The stories here are grouped by author, and there are often two or three stories with the same author in the volume. It doesn’t suffer from that per se – each tale has a scent of the unfamiliar about it, a frisson of the unusual. The variety of settings is impressive – from a tired, disintegrating ghost town of robots, given the souls of the departed, through a city which folds in on itself, leaving two thirds of the population in artificial sleep for periods of time. There’s a near future where the overeducated and under-utilised serve in brigades fighting off swarms of seemingly intelligent rats – and another that deals with the arrival of ancestral creators to our world in their dotage. Each, constrained by the length of their tales, is seen in microcosm – created in a few brush strokes here, or a line of dialogue there – but I confess, I found each to be delightful, terrifying, or on occasion, both.  There were stylistic differences of course – looking at the graceful form, the fairy tale smoke of Night Journey of the Dragon Horse, and comparing it with the fraught, spiked freneticism of Folding Beijing – both use their prose to layer further meaning onto their worlds, to give an impression of the space that the protagonists occupy.

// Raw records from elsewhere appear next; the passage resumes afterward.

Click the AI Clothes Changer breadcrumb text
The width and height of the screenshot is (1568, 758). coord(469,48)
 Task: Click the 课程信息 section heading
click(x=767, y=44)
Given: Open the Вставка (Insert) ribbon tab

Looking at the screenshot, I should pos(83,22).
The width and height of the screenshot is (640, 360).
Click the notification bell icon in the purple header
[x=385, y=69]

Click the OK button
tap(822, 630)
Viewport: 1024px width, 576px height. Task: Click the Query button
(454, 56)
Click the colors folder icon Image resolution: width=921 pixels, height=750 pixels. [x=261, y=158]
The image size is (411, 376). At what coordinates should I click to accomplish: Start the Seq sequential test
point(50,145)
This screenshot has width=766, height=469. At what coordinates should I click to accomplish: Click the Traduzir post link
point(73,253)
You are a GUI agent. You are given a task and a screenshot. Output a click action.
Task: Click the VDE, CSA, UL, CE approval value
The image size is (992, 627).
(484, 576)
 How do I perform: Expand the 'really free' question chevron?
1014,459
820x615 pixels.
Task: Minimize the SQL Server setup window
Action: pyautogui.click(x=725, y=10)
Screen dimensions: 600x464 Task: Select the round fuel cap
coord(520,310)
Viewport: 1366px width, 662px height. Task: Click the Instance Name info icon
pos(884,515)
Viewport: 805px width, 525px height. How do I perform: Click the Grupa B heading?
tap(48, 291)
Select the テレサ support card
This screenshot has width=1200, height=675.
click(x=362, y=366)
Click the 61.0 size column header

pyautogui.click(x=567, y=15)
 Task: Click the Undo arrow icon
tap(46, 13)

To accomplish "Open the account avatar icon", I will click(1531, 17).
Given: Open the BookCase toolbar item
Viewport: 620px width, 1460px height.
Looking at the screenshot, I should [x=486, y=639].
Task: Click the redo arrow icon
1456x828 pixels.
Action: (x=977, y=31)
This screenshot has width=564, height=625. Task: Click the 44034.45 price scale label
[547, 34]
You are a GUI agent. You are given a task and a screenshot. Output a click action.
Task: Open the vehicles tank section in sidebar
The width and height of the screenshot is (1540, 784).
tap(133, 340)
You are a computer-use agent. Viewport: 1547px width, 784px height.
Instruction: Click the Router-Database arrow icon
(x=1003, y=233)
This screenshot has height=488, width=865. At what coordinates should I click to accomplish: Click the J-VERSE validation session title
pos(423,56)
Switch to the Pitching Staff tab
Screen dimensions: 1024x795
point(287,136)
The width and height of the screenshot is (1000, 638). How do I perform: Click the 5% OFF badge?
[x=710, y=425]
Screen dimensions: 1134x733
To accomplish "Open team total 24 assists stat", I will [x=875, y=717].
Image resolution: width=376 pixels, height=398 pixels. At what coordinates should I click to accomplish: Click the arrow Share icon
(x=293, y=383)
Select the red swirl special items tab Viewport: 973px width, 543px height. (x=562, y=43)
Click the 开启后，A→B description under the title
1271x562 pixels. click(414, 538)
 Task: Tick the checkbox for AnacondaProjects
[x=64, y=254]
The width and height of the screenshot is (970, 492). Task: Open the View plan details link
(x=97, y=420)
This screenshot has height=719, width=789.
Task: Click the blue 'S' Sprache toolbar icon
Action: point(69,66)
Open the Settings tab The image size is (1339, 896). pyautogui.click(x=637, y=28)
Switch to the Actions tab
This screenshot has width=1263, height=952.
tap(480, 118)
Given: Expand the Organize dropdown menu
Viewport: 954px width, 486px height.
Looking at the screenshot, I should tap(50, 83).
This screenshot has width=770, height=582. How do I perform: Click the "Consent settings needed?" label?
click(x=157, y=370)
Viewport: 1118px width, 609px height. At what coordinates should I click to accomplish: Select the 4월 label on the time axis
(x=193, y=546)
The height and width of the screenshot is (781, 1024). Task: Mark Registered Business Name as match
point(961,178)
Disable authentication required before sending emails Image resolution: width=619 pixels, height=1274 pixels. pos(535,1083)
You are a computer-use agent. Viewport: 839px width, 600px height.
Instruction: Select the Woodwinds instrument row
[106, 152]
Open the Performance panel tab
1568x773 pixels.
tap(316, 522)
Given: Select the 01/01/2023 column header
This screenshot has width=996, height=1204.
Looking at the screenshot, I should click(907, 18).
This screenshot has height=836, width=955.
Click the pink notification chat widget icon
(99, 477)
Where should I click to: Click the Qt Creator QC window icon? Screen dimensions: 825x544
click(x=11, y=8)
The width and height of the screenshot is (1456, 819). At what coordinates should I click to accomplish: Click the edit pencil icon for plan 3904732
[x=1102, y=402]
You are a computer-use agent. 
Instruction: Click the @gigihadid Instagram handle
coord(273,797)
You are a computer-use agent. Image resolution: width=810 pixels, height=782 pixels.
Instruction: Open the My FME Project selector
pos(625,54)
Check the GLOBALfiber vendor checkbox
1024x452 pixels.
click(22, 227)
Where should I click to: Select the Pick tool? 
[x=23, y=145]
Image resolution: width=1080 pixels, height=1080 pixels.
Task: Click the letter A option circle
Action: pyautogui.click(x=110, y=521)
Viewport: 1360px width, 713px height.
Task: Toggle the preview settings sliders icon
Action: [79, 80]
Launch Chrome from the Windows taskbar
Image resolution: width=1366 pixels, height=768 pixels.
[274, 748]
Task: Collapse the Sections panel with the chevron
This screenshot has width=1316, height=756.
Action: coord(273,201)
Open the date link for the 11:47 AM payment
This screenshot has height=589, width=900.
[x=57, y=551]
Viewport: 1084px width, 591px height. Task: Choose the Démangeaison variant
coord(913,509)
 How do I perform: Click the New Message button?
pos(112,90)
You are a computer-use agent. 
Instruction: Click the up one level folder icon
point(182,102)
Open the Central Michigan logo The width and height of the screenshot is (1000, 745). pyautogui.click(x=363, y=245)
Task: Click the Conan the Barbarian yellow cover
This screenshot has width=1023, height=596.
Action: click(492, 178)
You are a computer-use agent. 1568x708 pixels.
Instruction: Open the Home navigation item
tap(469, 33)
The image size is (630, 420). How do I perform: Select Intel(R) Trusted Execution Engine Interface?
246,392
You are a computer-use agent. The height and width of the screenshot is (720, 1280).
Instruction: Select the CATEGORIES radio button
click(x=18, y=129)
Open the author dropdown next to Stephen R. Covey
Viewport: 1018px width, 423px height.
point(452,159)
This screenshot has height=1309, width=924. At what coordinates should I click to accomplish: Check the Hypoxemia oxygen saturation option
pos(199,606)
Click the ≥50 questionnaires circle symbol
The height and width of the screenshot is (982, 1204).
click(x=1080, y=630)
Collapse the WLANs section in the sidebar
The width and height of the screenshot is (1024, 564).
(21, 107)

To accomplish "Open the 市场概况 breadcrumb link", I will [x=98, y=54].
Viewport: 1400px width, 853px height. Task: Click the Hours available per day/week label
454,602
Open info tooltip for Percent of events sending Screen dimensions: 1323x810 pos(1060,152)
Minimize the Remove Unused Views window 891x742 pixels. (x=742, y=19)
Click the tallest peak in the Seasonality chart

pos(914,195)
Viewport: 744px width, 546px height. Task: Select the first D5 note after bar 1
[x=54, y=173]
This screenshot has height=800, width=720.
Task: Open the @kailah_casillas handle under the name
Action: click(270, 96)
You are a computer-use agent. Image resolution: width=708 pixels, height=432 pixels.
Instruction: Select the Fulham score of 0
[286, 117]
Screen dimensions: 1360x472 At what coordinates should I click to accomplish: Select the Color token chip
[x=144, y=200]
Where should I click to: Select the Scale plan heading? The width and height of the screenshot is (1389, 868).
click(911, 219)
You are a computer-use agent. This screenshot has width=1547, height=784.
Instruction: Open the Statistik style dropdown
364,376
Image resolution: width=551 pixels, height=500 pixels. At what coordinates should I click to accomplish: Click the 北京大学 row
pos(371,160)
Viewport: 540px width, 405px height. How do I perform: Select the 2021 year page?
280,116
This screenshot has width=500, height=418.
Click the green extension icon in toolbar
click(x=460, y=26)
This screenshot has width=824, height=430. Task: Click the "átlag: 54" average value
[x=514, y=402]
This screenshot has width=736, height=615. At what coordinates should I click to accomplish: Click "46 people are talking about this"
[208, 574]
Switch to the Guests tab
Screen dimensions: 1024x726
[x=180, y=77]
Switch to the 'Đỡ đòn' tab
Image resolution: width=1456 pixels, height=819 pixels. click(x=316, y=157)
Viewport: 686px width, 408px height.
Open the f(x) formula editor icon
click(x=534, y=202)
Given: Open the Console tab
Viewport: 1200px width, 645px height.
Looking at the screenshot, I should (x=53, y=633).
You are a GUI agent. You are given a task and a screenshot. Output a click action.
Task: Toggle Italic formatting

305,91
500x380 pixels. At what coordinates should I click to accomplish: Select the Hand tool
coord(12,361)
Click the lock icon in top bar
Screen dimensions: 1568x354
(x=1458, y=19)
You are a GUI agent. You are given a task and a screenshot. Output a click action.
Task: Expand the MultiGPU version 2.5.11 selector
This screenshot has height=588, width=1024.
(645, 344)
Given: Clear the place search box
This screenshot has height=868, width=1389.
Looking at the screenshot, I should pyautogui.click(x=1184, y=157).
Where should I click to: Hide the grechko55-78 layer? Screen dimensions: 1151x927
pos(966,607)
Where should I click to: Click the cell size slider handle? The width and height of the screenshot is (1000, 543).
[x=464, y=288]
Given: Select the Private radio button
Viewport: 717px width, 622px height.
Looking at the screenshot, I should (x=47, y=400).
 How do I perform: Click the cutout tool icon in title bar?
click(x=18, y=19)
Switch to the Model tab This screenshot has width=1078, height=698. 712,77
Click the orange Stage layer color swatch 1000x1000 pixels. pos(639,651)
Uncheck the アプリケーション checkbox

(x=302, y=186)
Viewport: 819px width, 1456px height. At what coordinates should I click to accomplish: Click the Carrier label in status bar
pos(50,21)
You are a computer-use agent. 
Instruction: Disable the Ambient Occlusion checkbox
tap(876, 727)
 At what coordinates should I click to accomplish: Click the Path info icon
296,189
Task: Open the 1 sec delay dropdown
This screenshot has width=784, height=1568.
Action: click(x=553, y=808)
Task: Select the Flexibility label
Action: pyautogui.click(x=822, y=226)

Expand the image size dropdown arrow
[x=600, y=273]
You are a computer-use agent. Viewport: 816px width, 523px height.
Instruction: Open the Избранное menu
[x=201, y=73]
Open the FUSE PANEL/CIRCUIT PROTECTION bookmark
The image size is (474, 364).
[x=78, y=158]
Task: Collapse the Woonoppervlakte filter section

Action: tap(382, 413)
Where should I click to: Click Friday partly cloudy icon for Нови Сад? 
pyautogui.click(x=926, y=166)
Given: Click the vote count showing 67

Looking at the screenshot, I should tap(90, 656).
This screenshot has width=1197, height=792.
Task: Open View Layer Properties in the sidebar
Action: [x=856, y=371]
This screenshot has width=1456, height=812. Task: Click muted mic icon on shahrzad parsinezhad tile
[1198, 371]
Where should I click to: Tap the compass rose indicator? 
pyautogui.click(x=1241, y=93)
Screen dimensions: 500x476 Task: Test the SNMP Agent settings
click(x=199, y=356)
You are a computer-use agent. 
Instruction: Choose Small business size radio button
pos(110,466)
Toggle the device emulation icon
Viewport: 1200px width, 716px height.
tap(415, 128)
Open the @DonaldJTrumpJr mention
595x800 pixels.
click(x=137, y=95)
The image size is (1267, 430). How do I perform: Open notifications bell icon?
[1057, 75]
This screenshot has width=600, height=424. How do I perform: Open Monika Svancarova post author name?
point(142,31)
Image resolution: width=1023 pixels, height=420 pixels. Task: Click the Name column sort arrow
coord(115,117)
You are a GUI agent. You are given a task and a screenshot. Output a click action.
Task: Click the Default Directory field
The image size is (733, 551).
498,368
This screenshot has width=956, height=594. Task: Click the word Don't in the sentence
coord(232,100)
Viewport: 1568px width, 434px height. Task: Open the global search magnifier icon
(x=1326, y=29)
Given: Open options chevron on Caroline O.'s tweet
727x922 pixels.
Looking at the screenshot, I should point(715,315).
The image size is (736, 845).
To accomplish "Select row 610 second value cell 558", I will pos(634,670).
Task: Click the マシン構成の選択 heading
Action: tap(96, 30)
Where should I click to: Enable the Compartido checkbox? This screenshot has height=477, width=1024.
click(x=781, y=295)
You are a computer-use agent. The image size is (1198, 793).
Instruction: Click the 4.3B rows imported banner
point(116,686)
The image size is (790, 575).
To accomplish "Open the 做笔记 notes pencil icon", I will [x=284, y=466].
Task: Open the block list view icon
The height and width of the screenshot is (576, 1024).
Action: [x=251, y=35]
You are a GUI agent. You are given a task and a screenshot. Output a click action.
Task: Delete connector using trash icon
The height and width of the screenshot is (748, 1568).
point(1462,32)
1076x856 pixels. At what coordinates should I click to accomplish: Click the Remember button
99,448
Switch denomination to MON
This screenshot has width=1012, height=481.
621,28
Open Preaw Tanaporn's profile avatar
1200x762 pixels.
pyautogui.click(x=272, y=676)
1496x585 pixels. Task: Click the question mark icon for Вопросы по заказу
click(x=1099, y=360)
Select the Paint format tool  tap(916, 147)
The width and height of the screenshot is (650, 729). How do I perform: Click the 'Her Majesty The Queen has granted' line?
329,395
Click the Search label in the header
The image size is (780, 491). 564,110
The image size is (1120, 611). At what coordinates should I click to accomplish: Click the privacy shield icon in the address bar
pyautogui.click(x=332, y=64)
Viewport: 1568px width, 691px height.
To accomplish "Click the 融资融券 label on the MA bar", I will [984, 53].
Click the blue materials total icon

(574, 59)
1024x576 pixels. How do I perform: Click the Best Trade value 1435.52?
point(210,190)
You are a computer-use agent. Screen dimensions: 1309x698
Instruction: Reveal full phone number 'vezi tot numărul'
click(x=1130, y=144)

In the end, the worlds on display here have a sense of place, a sense of alien otherness – but also a sense of familiarity, of humanity, which ties them back to the reader.

 The characters carry a similar breadth. There’s the tired, driven, wondrous Dragon Horse – a creature setting out on a journey, looking for understanding and finding sacrifice and friendship, of sorts, in a world no longer quite what it recalls. There’s Rosamund, daughter of the last queen, living inside a giant automaton, the price of immortality – a woman determined to piece together the state of the universe. There’s tales of love here – of a man driven to make unfortunate choices in an effort to protect the woman whom he loves, unaware of him as she is – and of loss, both social and personal. The protagonist of Folding Beijing lives at the edge of a world with fewer places in it for him, and gives us the perspective to see how the system within which he operates is not only unfair, but deliberately so. There’s a parable there, a social commentary – but there’s also a man trying to make a living, so that he can send his adopted daughter to kindergarten. The fusion of the fantastical and the human is as intrinsic to the characters as to the setting, broadly speaking – even when the human is, perhaps, the transhuman instead.

There’s different types of story on display here – the muted Year of the Rat is perhaps the one with the most straightforward action, odd as battling hordes of rats may seem. But there’s a contemplative strand running through all these works, something which made me stop and thing, as a reader, consider what symbols, what meanings the text wanted to convey. It was not, perhaps, an effortless read, but each story seemed to have something special about it, something that kept me turning the pages. This is a collection which is asking questions about people, about our place in the universe, and is trying to shape a response. The differing cultural context of the works may have suggested different answers, but the questions are, perhaps, universal – and in any event, the narratives they’ve constructed in looking around for answers were spot on.

At the end of the text are a series of essays on the nature of science fiction in China, and those provided an interesting background to the works themselves. They’re perhaps a little dry to pick through in one sitting, but there’s a lot of value there, and an energy, enthusiasm and determination coming off the page which provided a sense of hope.

In the end, this is a book filled with strange tales – and tales of the strange. It’s looking at old questions with new eyes, and posing some new and interesting questions I might not have considered on my own. It does so with narratives which intrigue and excite, and offers a valuable new perspective. It’s worth looking at, and will probably reward multiple readings.